Reactivating a 900-contact database

The situation

A basement waterproofing company with four inspectors and a healthy inbound flow. Their CRM held about 900 estimate requests from the previous two years that had gone quiet. No follow-up process existed beyond a manual call attempt in the first week, because nobody had time for more.

What we found in the audit

Segmenting the list revealed three distinct groups. About 40% had received a written quote and gone silent — usually a price objection. About 35% had inquired but never got as far as an inspection. The remaining 25% were past customers who had one area of the home repaired while another was flagged as a future concern.

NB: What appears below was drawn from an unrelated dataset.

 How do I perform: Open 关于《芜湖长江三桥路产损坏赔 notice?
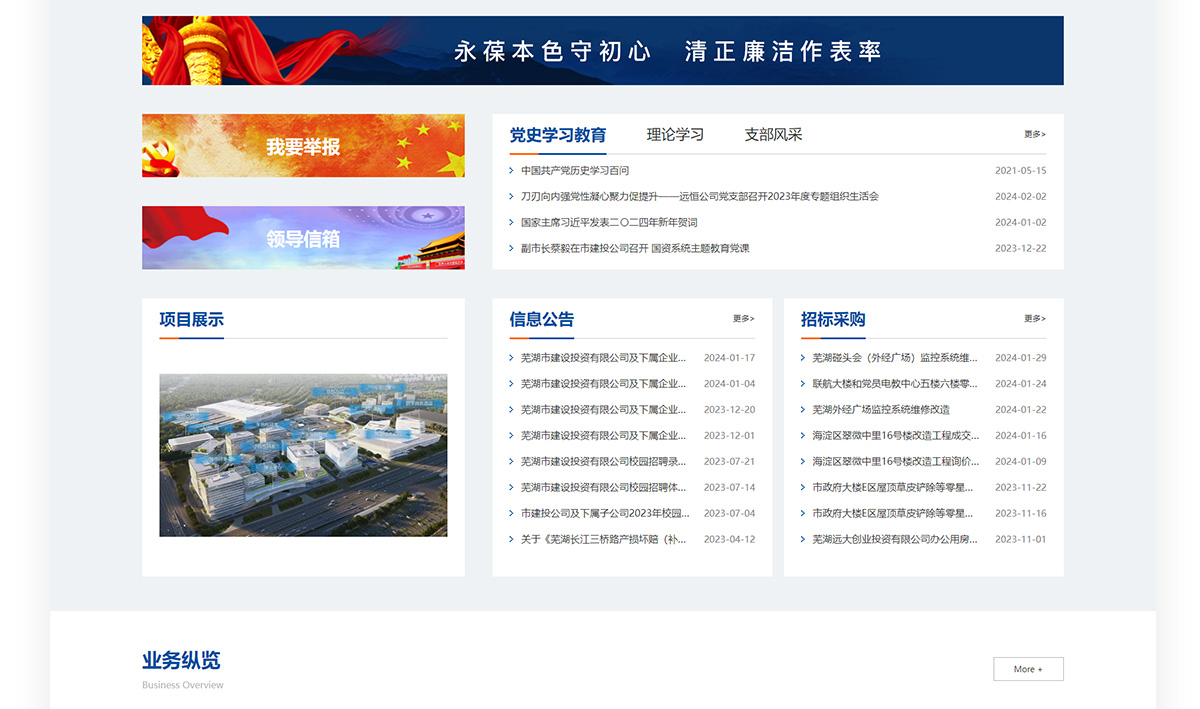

Consent records existed for the large majority, captured on the original inquiry forms. A subset had no documented consent and was excluded from texting entirely.

What we ran

Sent in weekly batches of roughly 150 to protect deliverability and keep replies manageable. Every message carried opt-out instructions; STOP requests were honored immediately and permanently.

Illustrative outcome

In the first two weeks, roughly 60 inspections booked from the initial batches, with the past-customer segment converting at the highest rate and the price-objection segment producing the largest average ticket once financing was surfaced early. About 8% opted out — a healthy, expected number that also cleaned the database permanently.

Why it worked

Nothing clever. The demand already existed and had already been paid for; it simply had never been asked a second time in a way that acknowledged why the homeowner stopped. Segmentation did most of the work, and booking directly onto the calendar prevented the usual drop-off between "yes, I'm interested" and an actual appointment.

A note on this page

Everything above is an illustrative scenario written to show the shape of the work, using representative numbers. It is not a real named client and should not be presented as one. Before launch, replace it with documented results from actual clients who have given written permission — real numbers from a real company are far more persuasive than a well-written hypothetical.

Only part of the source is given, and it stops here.